#### PAGE:
** START **
Cimarex also plans to curtail around 30% of its volumes during May because of weak realized prices.
Tudor, Pickering, Holt & Co. (TPH) analysts estimated U.S. onshore hydraulic fracturing (fracking) activity already has “bled multiple times as 2020 has progressed and the blood-letting likely hasn’t culminated…death by 1,000 cuts yet again.
“As E&P operators continue to revise budgets lower and increasingly implement frack holidays (i.e. zero completions for a period of time), it’s become clear that 2Q2020 activity will get pulverized.”
The cutbacks by E&Ps have direct consequences on the oilfield services (OFS) sector. Evercore ISI analyst James West expects the U.S. oilpatch to “shut down” during the second quarter.
“When storage hits capacity and E&Ps have no takeaway options for their crude, we expect completions will not happen and equipment will quickly be stacked,” West said. “Land drilling rigs will continue to be released once current wells being drilled reach total depth. The U.S. land drillers and pressure pumpers will bear the brunt of this shut down in activity.”
In the first four weeks of the downturn that began in March, West noted that the U.S. land rig count had declined by 189 rigs.
“In the 2014-2016 downturn, the largest four-week decline was an incredible 323 rig drop from January 23, 2015 to February 20, 2015,” West noted.
The world’s No. 1 OFS, Schlumberger Ltd., said Friday it is reducing capital investments, including capital expenditures (capex), by around 30%. North American E&P activity is seen declining sharply through June, off by 40-60%, matching the cutbacks by most of its E&P customers.
** END **
#### PROVIDED MATERIAL:
** START **
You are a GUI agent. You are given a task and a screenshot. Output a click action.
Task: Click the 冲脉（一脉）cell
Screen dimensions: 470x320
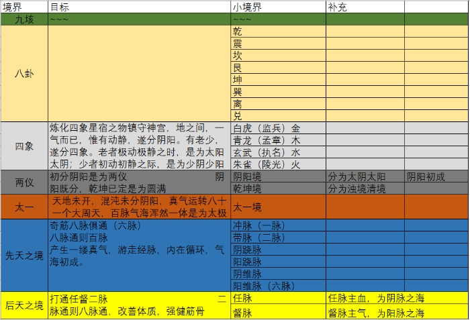click(x=278, y=225)
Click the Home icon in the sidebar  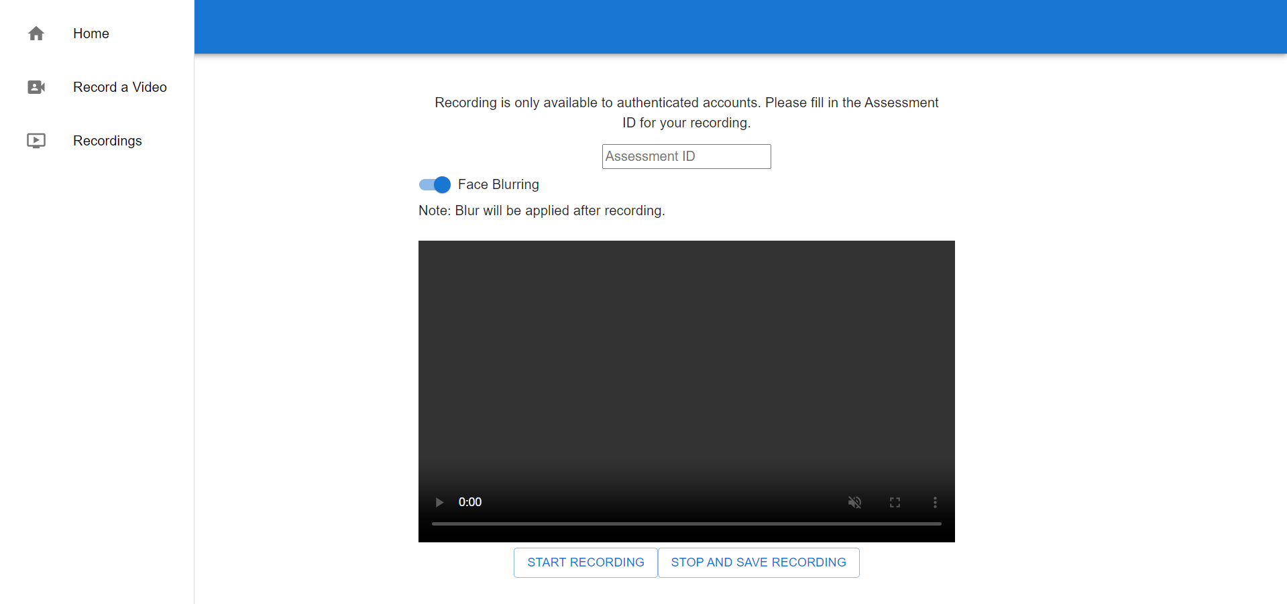click(36, 34)
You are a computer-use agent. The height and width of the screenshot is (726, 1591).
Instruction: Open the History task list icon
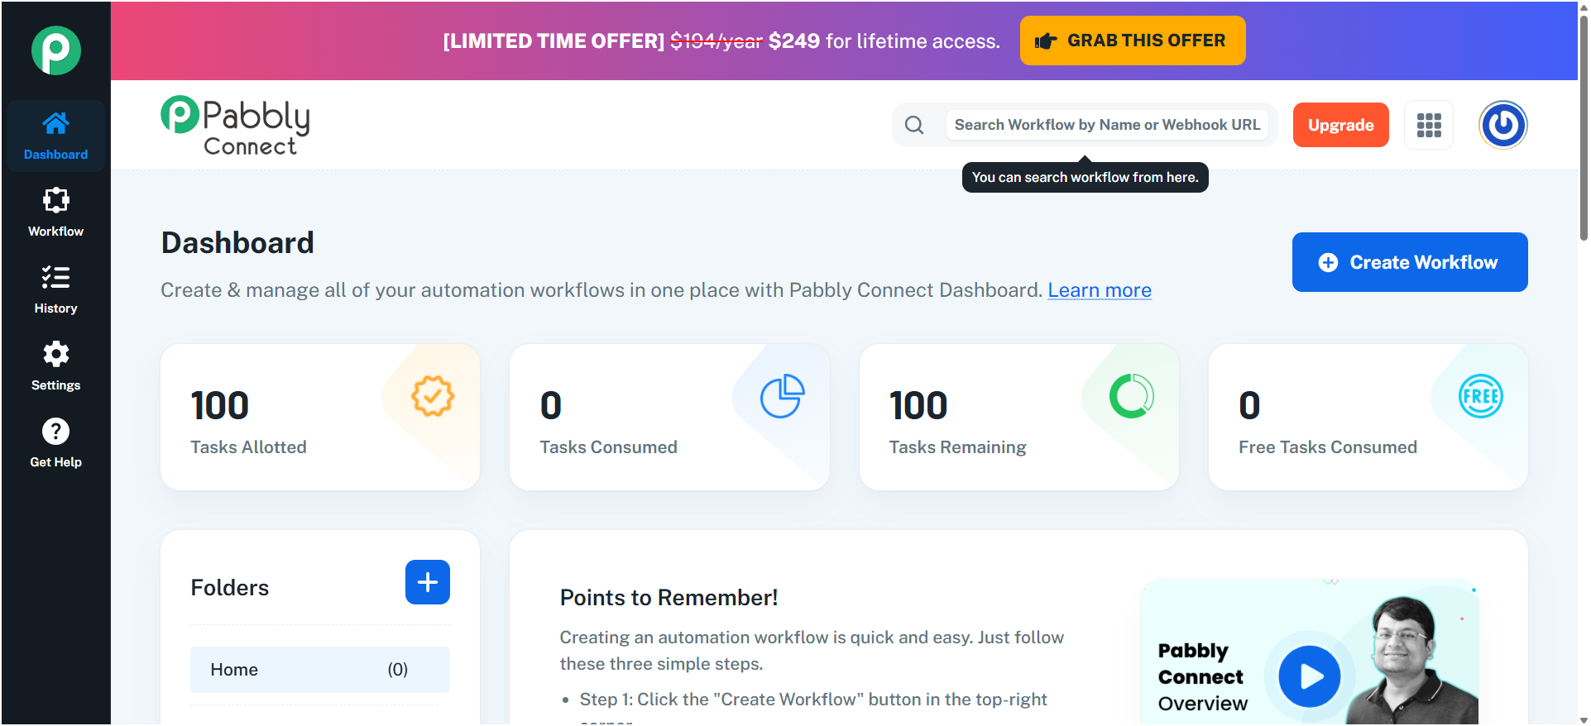pyautogui.click(x=56, y=278)
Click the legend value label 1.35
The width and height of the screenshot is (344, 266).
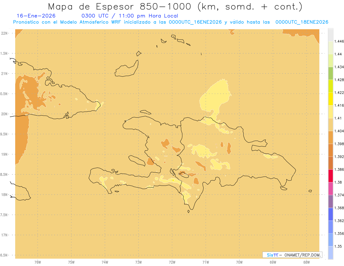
** END **
#### TASKS TO PERFORM:
**A.** Copy the oilfield cutbacks passage starting at "Tudor, Pickering, Holt" and ending at "cuts yet again.", swapping "analysts" for "strategists".
**B.** Name every company mentioned in the oilfield cutbacks passage.
**C.** Write what comes next in the oilfield cutbacks passage, picking up after its final sentence.

#### EXPECTED RESPONSES:
**A.**
Tudor, Pickering, Holt & Co. (TPH) strategists estimated U.S. onshore hydraulic fracturing (fracking) activity already has “bled multiple times as 2020 has progressed and the blood-letting likely hasn’t culminated…death by 1,000 cuts yet again.

**B.**
Cimarex
Tudor, Pickering, Holt & Co. (TPH)
Evercore ISI
Schlumberger Ltd.

**C.**
“At this time, customer feedback and our analysis indicate global capex spend is expected to decline by about 20% in 2020, with the largest share of the reduction affecting North America, which is estimated to drop by about 40%,” CEO Olivier Le Peuch said. “In contrast, international E&P capex is expected to decline by about 15%.”
For OFS giant Weatherford International plc, whose main operations are based in Houston, capex has been cut by half from 2019 levels, and some facilities have been shuttered.
The North American workforce has been cut by 38%, with global support jobs cut by 25%. Weatherford was employing around 24,000 people at the start of the year, so as many as 6,000 could lose their jobs.
In addition, some staff has been furloughed, with pay reductions for employees in the United States and some international locations. Pay reductions of 20% are in place for management and for each board member’s annual cash retainer.
Weatherford, which has teetered toward bankruptcy restructuring, is planning to delist from the New York Stock Exchange too.